Oversight of Multifamily Seller/Servicer Relationships

Number: AB 2018-05
Pertains To: Fannie Mae & Freddie Mac


AB 2018-05



This advisory bulletin communicates to Fannie Mae and Freddie Mac (the Enterprises) the Federal Housing Finance Agency’s (FHFA) supervisory expectations to maintain the safety and soundness of their operations by effectively managing multifamily Seller/Servicer relationships.

FHFA expects each Enterprise to assess financial, operational, legal, compliance, and reputational risks associated with its multifamily Seller/Servicer counterparties and take appropriate action to mitigate those risks or reduce Enterprise exposures. Counterparty risk management, as part of a board-approved risk management framework, should include an Enterprise’s multifamily Seller/Servicer business operations. 

This advisory bulletin is applicable to the counterparty risk management of third-party relationships managed by an Enterprise’s multifamily business unit. FHFA expects the Enterprises to institute proper controls and perform monitoring to identify and manage risks associated with any multifamily counterparty.


Each Enterprise uses a limited network of Seller/Servicers that originate and service multifamily loans. These loans can be retained in an Enterprise’s portfolio or used as the underlying collateral for securitizations usually sold to investors. Multifamily loans are generally larger than residential loans and have more complicated servicing requirements. Multifamily servicing requirements include performing periodic property inspections and collecting rent roll reports that are used to evaluate the value and stability of the underlying multifamily property. Multifamily loan servicing also presents risk factors such as determining net operating cash flow derived from a subject property, as well as calculating economic metrics (e.g., occupancy and vacancy rates, average monthly rents, and regional unemployment rates). Multifamily underwriting criteria include maximum loan-to-value and minimum debt service coverage ratios as the basis for approval. 

The term Seller/Servicer, as used in this advisory bulletin, includes approved bank or nonbank entities with a contractual relationship with an Enterprise that originate and service multifamily loans. With Enterprise approval, a designated multifamily servicer can use a subservicer (a servicer that performs servicing on behalf of the servicer) to perform the servicing administration of a loan for a fee. Multifamily Seller/Servicers routinely engage in all aspects of a loan’s lifecycle. Nonbank multifamily Seller/Servicers include publicly traded or privately owned commercial real estate companies.

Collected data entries
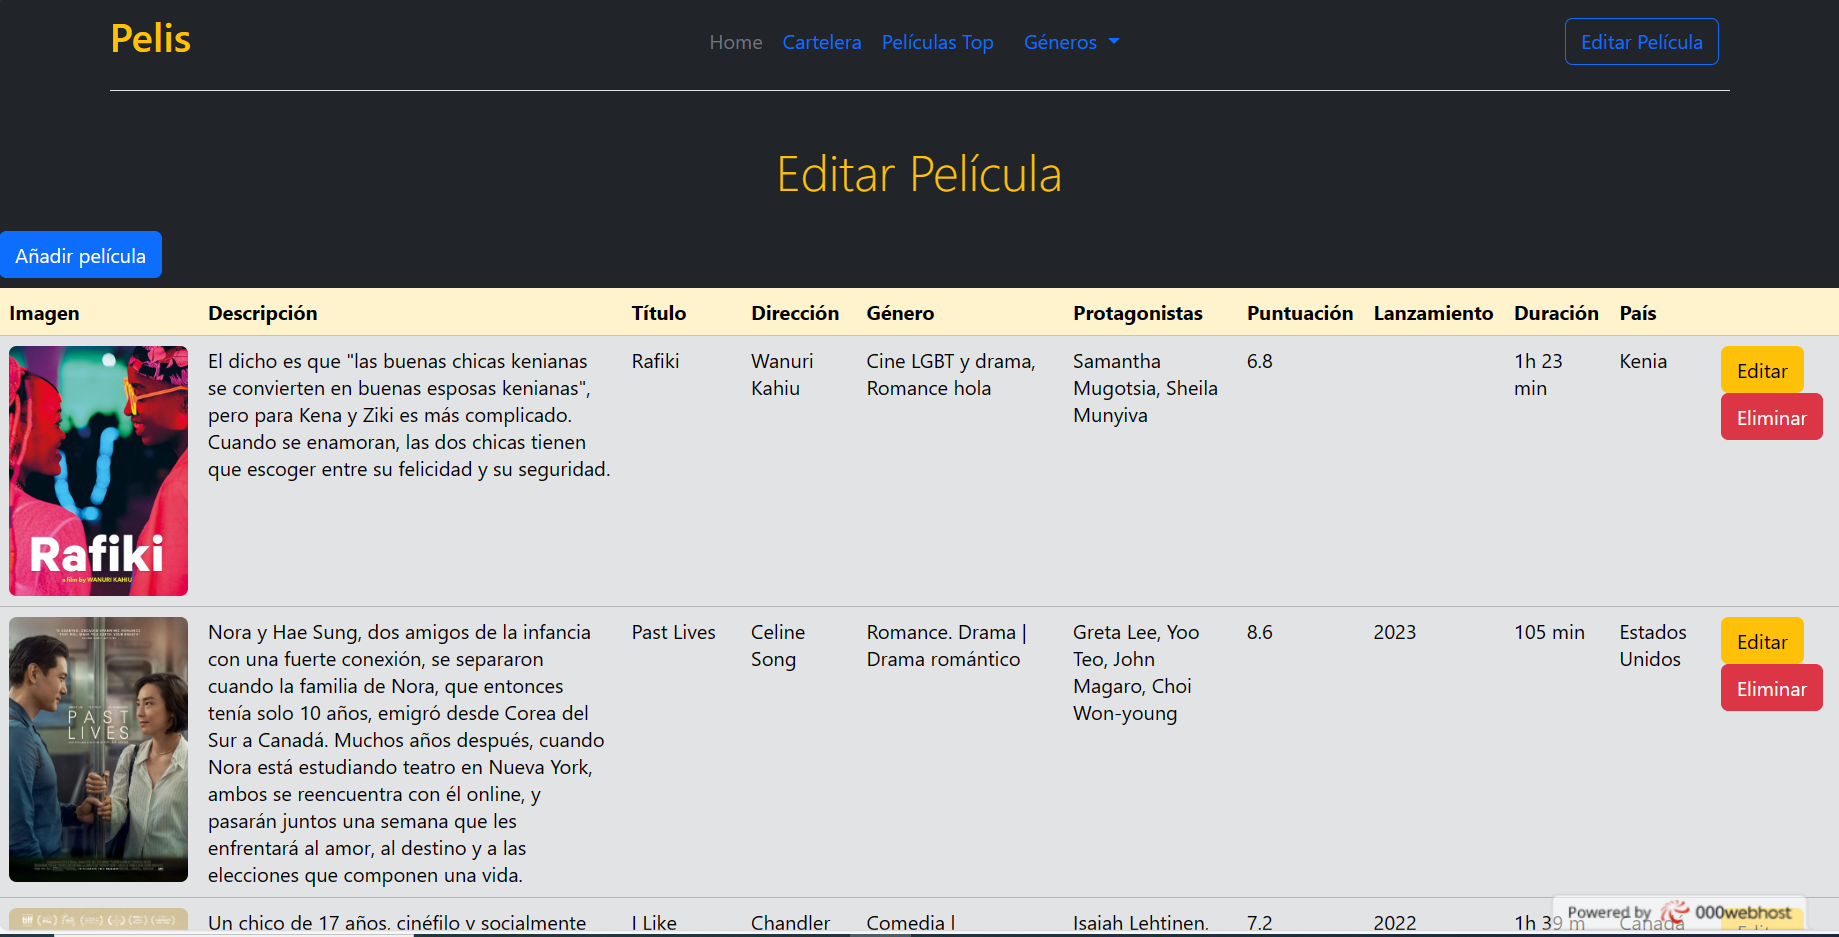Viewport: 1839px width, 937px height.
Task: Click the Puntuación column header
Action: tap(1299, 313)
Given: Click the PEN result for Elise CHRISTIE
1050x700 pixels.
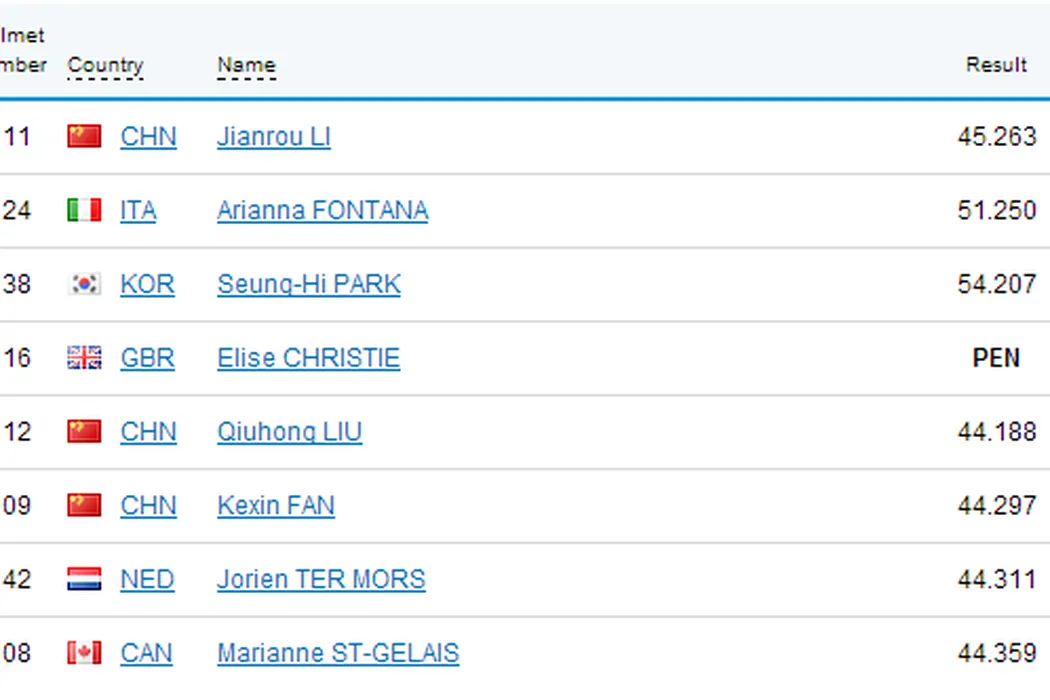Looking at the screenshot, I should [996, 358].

**PROBLEMS AND TASKS:**
1. Repeat the passage of the bulletin on multifamily Seller/Servicer oversight starting with "Number: AB 2018-05" and going on through "multifamily Seller/Servicer relationships.".
2. Rewrite all the records with "pixels" changed to "px" and nothing else altered. Leave out the pictures.

**ANSWERS BELOW:**
1.
Number: AB 2018-05
Pertains To: Fannie Mae & Freddie Mac


AB 2018-05



This advisory bulletin communicates to Fannie Mae and Freddie Mac (the Enterprises) the Federal Housing Finance Agency’s (FHFA) supervisory expectations to maintain the safety and soundness of their operations by effectively managing multifamily Seller/Servicer relationships.

2.
Viewport: 1839px width, 937px height.
Task: Click the Puntuación column header
Action: tap(1299, 313)
Given: Click the PEN result for Elise CHRISTIE
1050x700 px.
Looking at the screenshot, I should [996, 358].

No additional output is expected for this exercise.